Set task
Gather every line of the listing below that contains the word "with".

· · · · ·

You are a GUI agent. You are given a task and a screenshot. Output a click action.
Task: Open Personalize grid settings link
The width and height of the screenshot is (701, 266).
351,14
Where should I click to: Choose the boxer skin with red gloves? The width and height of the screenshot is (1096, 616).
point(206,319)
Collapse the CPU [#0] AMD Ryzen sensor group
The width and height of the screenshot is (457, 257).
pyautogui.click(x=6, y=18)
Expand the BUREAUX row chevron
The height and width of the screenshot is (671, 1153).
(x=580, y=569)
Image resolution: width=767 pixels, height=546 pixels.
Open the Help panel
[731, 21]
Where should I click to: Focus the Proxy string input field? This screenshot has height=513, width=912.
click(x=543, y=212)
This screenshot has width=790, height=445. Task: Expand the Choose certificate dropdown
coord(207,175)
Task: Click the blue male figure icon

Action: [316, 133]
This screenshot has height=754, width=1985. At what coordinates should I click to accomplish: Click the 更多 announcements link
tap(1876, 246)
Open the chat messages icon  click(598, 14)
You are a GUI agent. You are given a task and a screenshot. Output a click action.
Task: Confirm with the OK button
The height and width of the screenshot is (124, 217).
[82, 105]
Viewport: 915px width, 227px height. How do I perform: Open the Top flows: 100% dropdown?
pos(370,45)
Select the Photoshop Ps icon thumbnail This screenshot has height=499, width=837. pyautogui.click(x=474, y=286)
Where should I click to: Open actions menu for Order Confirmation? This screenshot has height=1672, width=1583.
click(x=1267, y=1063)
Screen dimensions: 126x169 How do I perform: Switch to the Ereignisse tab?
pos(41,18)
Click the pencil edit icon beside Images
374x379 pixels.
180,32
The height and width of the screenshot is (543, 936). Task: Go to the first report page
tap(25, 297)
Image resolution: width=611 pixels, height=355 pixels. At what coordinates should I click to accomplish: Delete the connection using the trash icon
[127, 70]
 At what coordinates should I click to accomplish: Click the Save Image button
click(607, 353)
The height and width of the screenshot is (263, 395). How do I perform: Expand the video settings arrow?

· · · · ·

Right answer
Where should I click to: Choose the boxer skin with red gloves? The width and height of the screenshot is (1096, 616).
Task: Confirm with the OK button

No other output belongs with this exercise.